Written instruction 1: Extract the part of the scuba tank thread from "Put new burst" to "Zero, zip, nada.", word for word.

Reading passage:
════
I'm returning to diving after a long absence.

I recently took four Al 80's in to the local shop for hydros. Two of the tanks hadn't been used since ~2002 and had ~1500psi before I dropped them off at the shop. When I picked the four tanks up, the tech/service guy checked the pressure on all and said they were full, though I didn't see what the psi was.

A few days after bringing the tanks home I checked the pressure and found 2 were at 3300psi, 1 at 3200psi, and one at 2700psi. It's been a long time since I had a tank filled, but recalled tanks could be overfilled 10%, but maybe vague memory that that was only for steel ... I assumed maybe the 2700psi had been filled separately and got a hot fill.

A couple weeks later, used the two 3300psi tanks and had them refilled in Monterey over the weekend. Checked pressure on all tanks this morning and those refilled in Monterey were 2950psi, but the two tanks that were still unused were now down to 3000psi (from 32) and 2200psi (from 27). :-\ I dunked all the tanks in the bathtub this morning and found the 2200psi burst valve was leaking very steadily and the 3000psi leaking steadily but very very tiny bubbles.

Is _ANY_ leaking from the burst disc (threads) acceptable? The two that are leaking are Sherwood valves with exposed discs (vs. the two others not leaking that are recessed). Given the leaking tanks were at 1500psi after being unused for 20+ years can I make any assumptions that they were loosened during the hydro/visual inspection?

And is there any expectation that when you get a tank back from a visual inspection that it's safe/ready to use? I didn't pay attention to the valve o-rings before I dropped the tanks off (I did tighten down the first stage regulator tight when I checked the pressure before dropping off and didn't listen for hissing), but when I got them back and looked at the o-rings saw they were not fit for service at all (hard/brittle). Googling at that point it sounded like o-ring changes come with a "valve service" and I replaced them myself, but I would have expected them to point out the need to change them and offer the service.
 
Is _ANY_ leaking from the burst disc (threads) acceptable? and offer the service.
No leaking is acceptable

It's normal to replace the burst disks at hydro time, but valve service (neither parts nor cleaning... other than the new oring) is never really included by any shop in hydro - which are expensive enough as is.

Since you're going off lots of 20+yo memories in general I would recommend a refresher course
 
The valves should be fully serviced, including replacing the burst discs with each hydrostatic test. Hydro stations don't normally perform this service; dive shops do.
 
A typical hydro test does nothing with the valves other than remove and replace them - if that. Did you also receive a valve overhaul as part of the service? That's likely a separate, extra cost service. My understanding is that burst discs are a one-time-only thing -- you don't loosen them unless you intend to replace it, since installation slightly deforms the 'burstable' part.

They're a wear item, basically, and can corrode which weakens them. DGS has a good writeup on their page, at the bottom.
 
Put new burst discs in all your old valves. If the valve itself isn't leaking don't fix it. Don't tear the rest of the valve down (knob and guts) unless you have a kit ready to go in. Once you disassemble an old valve the old parts are unsavable in my experience and it will leak.
 
No leaks are acceptable. Zero, zip, nada.

The question you want to ask them is did they service the valves or replace the burst discs? Burst discs should typically be replaced at the time of hydro (every 5 years in the US) however I can tell you most people and shops do not do this unless specifically requested.
════
Source data:
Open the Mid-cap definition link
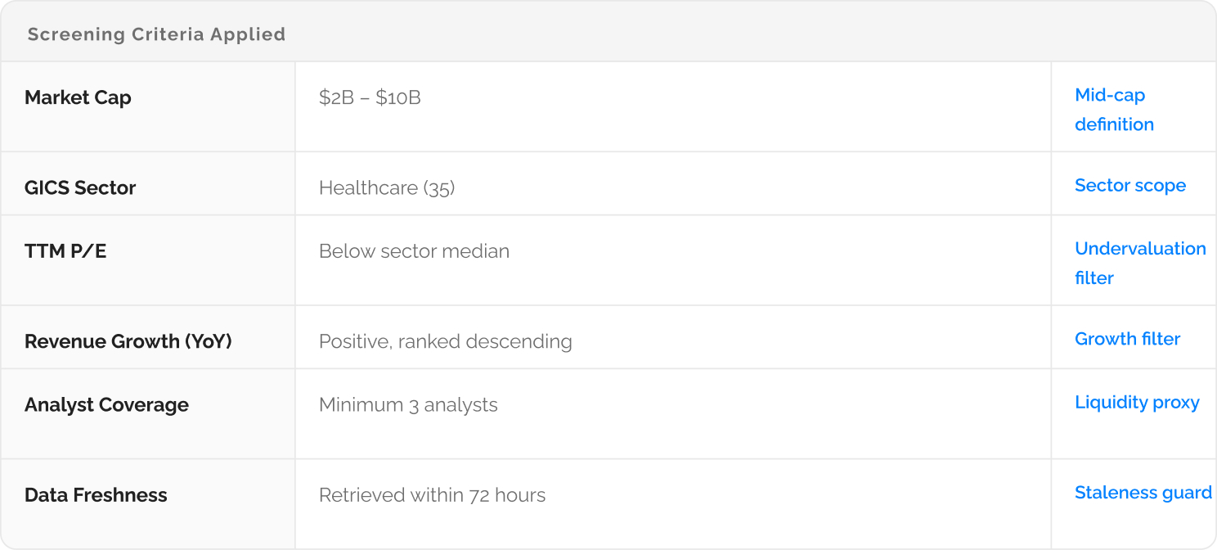Image resolution: width=1217 pixels, height=550 pixels. (1113, 110)
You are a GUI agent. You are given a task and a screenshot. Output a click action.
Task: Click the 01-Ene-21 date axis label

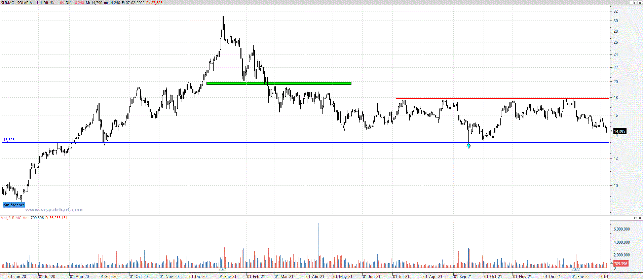coord(228,277)
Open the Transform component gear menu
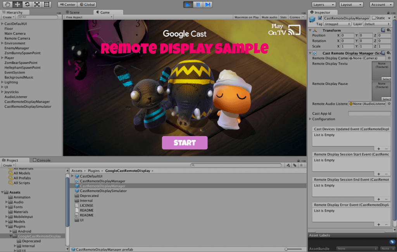397x252 pixels. point(388,30)
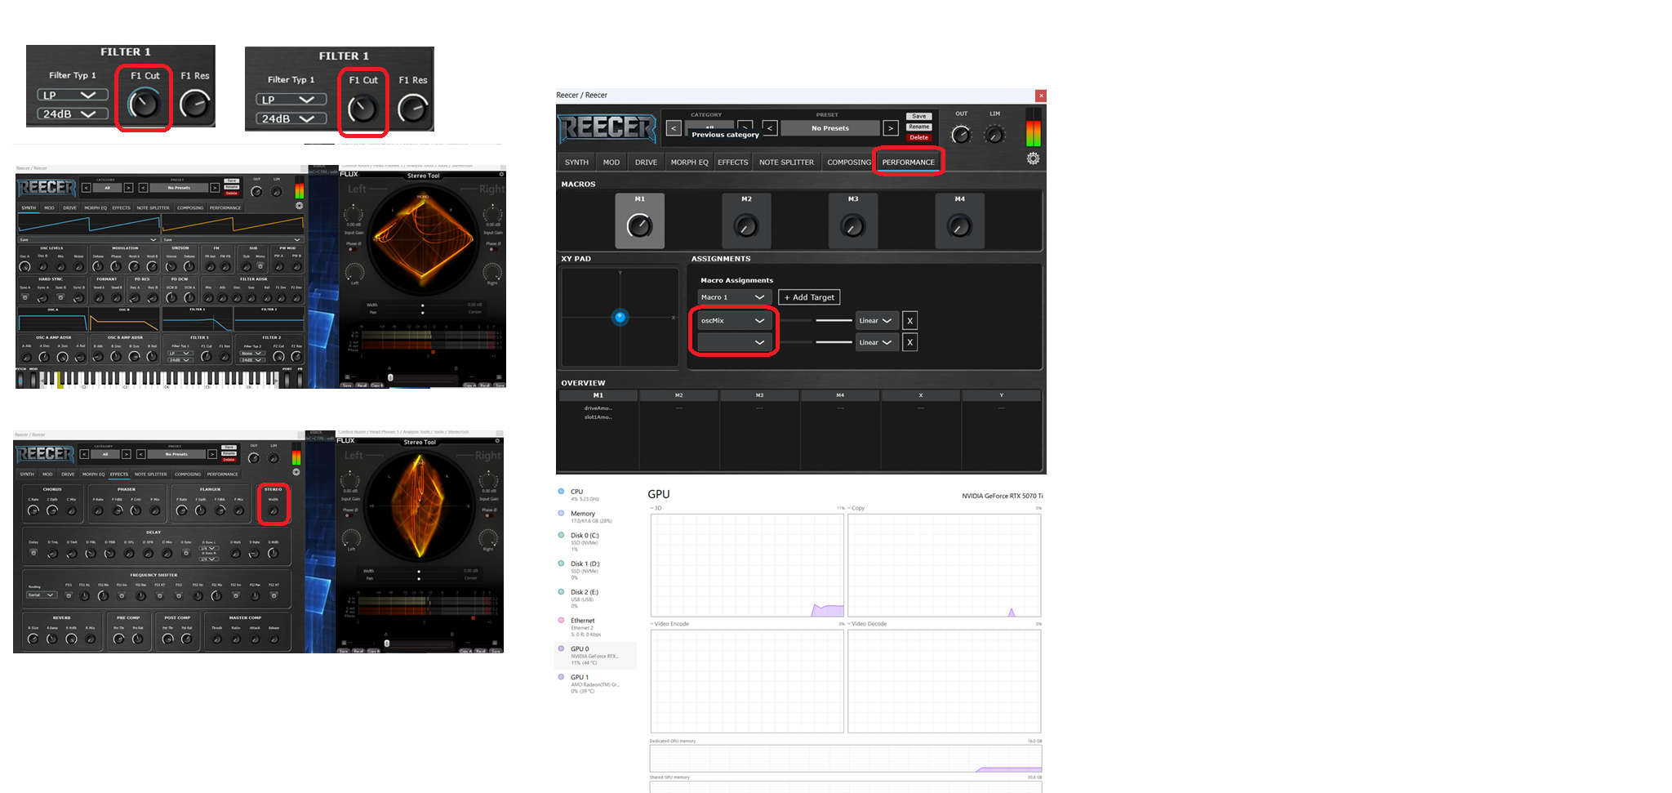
════
Written instruction 2: Copy all the entries that follow the scuba tank thread verbatim, omitting the pictures.

Finished answer 1:
Put new burst discs in all your old valves. If the valve itself isn't leaking don't fix it. Don't tear the rest of the valve down (knob and guts) unless you have a kit ready to go in. Once you disassemble an old valve the old parts are unsavable in my experience and it will leak.
 
No leaks are acceptable. Zero, zip, nada.

Finished answer 2:
Open the Mid-cap definition link
Image resolution: width=1217 pixels, height=550 pixels. (1113, 110)
You are a GUI agent. You are given a task and a screenshot. Output a click action.
Task: Click the 01-Ene-21 date axis label

coord(228,277)
Open the Transform component gear menu
397x252 pixels. point(388,30)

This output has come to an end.